[Collected data]

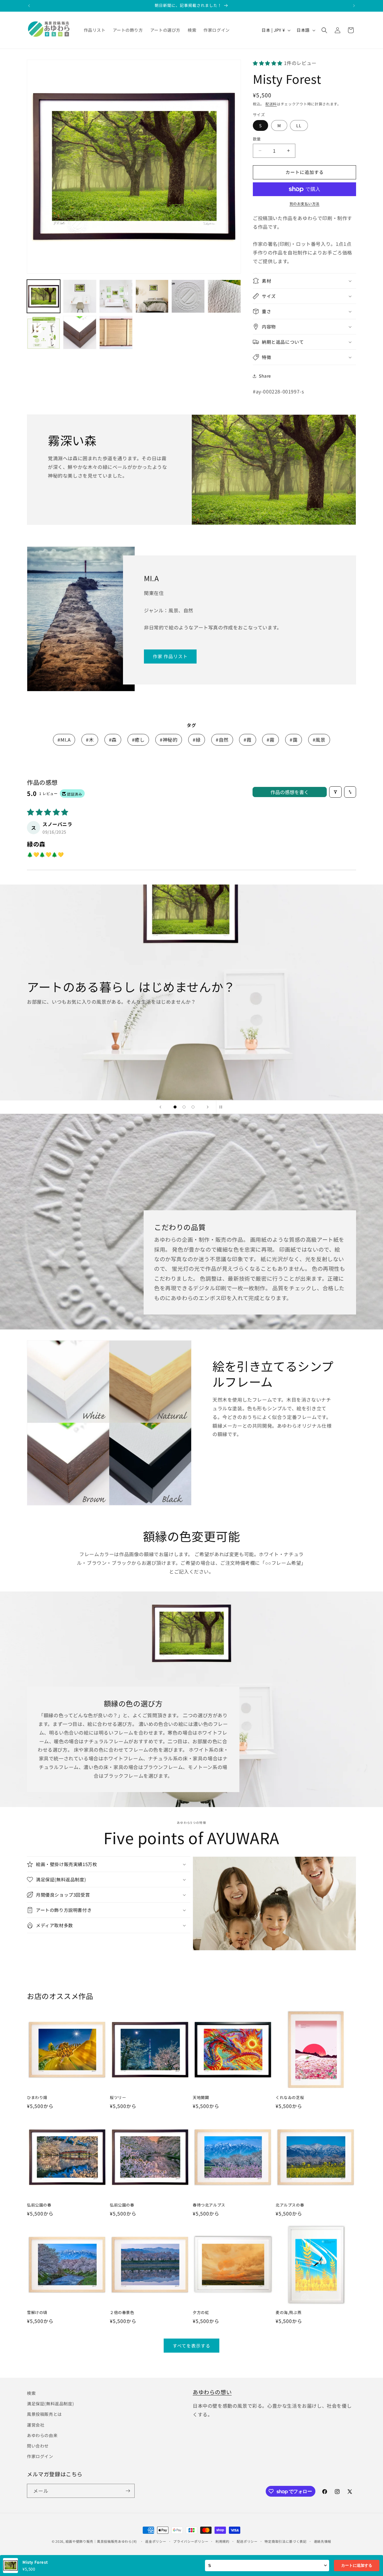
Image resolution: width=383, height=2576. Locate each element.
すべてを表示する (191, 2345)
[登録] (127, 2491)
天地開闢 (201, 2097)
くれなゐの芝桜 (290, 2097)
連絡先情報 (323, 2541)
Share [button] (265, 376)
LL (299, 125)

Task description
For this exercise, transcribe the data above line by line, exactly, with pictures omitted.

Written response
Image resolution: width=383, height=2576. Locate each element.
すべてを表示する (191, 2345)
[登録] (127, 2491)
天地開闢 (201, 2097)
くれなゐの芝桜 (290, 2097)
連絡先情報 (323, 2541)
Share [button] (265, 376)
LL (299, 125)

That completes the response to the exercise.